Using a stack based buffer would significantly improve sort times on small datasets.
You have a good point that a stack-based buffer would eliminate memory allocation for the bin_sizes (thanks!). On large data sets, there are very few memory allocations, as it quickly hits the maximum size that can be used. My optimization has concentrated on minimizing memory overhead and optimizing speed on large data sets. Would you agree that a fixed stack-based array of bin_sizes, passed down into the recursive calls, would provide a good trade-off between speed and memory overhead? It will still need memory allocation for the bin_cache, unless it computes the worst-case size based on the size of the input data type and the maximum number of bins per iteration. That could end up being a substantial chunk of RAM to put on the stack (10s of kilobytes!) for the non-functor versions of integer_sort and float_sort. It would be tricky to add for the functor versions. string_sort can iterate to an incredible depth in the worst-case, so it just doesn't seem practical to put the bin_cache on the stack there. Do you think I should add the bin_cache to the stack where feasible for integer_sort and float_sort? It may add significant complication.
Not in its current state. And not as a separate library. This must be a part of Boost.Algorithm library.
That's how I originally planned to add it, but apparently that doesn't work so well with modular boost. I'm open to that possibility.
This library must be accepted only after some good optimization. As a result, I'd like to see this library outperforming std::sort even on small datasets (~150 elements). At the current point std::sort and sort from the subject library differ on some constant value (see graph/windows_integer_sort.htm or graph/windows_string_sort.htm), not O(n*log(n)) vs O(n*log(k/s+s)).

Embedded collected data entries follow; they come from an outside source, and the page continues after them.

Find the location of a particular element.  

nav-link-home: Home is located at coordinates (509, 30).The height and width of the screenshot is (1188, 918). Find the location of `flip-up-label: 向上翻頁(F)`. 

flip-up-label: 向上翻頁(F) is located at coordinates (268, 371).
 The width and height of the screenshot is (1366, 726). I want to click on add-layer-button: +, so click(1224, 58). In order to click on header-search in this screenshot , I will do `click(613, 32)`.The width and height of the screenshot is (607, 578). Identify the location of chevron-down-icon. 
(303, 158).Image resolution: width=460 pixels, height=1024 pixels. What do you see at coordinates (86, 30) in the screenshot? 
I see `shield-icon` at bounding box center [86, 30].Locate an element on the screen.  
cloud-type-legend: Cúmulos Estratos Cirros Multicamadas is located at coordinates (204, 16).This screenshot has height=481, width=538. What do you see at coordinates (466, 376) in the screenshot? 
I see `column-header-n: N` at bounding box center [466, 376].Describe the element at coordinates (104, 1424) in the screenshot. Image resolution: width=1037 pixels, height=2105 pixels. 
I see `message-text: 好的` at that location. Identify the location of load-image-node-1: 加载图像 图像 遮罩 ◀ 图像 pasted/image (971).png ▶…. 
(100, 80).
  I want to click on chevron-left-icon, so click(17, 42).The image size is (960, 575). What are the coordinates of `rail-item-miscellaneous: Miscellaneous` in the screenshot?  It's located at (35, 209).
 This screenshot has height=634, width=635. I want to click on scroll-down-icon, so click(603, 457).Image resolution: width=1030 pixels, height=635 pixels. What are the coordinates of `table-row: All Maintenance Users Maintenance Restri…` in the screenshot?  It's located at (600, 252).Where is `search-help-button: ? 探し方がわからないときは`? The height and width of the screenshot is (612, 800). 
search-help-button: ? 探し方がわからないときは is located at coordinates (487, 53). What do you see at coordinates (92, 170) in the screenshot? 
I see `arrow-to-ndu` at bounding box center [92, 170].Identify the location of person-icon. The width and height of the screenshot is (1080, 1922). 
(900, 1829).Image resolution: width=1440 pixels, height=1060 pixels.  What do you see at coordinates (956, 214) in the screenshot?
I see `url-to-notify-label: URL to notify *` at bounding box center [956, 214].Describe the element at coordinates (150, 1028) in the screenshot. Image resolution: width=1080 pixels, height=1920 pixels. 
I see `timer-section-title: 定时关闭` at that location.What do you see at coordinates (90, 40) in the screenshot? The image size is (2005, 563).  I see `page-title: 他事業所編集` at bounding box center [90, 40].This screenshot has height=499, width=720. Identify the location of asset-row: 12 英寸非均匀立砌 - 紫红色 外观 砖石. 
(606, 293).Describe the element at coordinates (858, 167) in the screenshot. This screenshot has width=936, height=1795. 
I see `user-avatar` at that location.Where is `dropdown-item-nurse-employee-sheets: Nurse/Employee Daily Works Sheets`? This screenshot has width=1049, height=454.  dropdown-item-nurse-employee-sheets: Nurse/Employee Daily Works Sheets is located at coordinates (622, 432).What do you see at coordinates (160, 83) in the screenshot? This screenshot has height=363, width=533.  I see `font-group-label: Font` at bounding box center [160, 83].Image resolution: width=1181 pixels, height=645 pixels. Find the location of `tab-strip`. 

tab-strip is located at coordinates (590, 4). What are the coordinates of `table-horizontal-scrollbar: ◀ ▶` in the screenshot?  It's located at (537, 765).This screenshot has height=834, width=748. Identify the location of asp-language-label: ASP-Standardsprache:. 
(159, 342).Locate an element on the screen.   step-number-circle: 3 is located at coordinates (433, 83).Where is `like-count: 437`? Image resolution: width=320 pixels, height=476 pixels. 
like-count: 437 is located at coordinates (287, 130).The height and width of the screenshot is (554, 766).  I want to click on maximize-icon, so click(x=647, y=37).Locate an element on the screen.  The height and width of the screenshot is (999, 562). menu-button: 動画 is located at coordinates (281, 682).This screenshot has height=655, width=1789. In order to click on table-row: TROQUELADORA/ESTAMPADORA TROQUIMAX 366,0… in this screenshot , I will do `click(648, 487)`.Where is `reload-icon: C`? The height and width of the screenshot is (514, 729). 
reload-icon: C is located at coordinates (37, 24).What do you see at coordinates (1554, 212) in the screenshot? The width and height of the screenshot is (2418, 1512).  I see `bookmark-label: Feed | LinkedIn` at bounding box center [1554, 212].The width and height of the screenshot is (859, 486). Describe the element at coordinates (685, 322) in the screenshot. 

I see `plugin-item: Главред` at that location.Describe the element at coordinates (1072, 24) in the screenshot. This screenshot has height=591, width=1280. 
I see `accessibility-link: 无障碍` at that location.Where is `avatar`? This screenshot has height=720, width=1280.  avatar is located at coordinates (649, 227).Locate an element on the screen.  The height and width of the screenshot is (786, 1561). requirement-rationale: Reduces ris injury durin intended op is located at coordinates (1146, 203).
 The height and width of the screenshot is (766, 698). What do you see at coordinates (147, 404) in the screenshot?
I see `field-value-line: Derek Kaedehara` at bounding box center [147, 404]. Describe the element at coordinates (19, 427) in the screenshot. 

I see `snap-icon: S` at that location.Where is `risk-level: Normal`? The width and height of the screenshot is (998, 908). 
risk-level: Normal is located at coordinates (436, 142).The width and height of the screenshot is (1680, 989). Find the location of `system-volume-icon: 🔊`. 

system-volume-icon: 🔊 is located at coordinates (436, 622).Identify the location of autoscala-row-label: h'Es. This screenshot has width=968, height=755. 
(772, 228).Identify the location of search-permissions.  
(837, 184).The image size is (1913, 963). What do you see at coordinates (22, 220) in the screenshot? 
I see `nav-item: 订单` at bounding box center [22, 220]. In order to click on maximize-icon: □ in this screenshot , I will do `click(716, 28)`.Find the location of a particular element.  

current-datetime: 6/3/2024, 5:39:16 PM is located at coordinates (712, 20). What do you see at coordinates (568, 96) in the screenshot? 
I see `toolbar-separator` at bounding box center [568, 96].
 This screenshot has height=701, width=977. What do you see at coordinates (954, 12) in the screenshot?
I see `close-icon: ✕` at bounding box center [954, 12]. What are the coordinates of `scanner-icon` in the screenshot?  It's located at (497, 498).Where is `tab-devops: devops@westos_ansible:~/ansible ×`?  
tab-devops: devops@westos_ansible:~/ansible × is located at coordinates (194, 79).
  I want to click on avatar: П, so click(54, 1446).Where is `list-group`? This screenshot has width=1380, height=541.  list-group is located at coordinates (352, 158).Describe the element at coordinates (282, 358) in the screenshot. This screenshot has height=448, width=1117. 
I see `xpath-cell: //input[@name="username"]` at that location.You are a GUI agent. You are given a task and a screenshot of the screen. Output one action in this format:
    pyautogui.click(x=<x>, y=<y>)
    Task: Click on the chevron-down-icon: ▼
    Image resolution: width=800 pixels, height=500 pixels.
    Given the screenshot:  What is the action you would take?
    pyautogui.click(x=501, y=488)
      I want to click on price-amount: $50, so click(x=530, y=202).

n * (k/s + s) is the worst-case, rarely encountered for integer_sort for normal data. What ends up happening on most data is that it tends to run around log(n)/s expensive radix-based based iterations, plus around s fast comparison-based iterations. So It works out to comparing log(n) vs C1*log(n)/s + s. This ends up looking like a constant, though it does get a bit faster as the "+s" term get proportionately smaller with large n (and the asymptote in this regime is a constant). Eventually n gets close to k and the worst-case guarantee kicks in. See the left side of graph/osx_integer_sort.htm for examples of this faster bucket sorting. Note that in the speed vs size graphs each increment in the normal number of radix-based iterations causes a jump in relative performance: this can be seen in windows_integer_sort between 2^23 and 2^24, and 2^13 to 2^14. string_sort shows similar changes in relative performance vs size as the number of radix-sorted bytes increases, though I should note that for string_sort, the worst-case is much superior to comparison-based sorting, as each comparison may run over the entire length of the string, where radix-based sorting will only pass over each character once (or twice, if you include the scan for all characters being identical). I didn't use this worst-case for comparison-based sorting when making the graphs, but I could if you'd like to see spectacular speedups.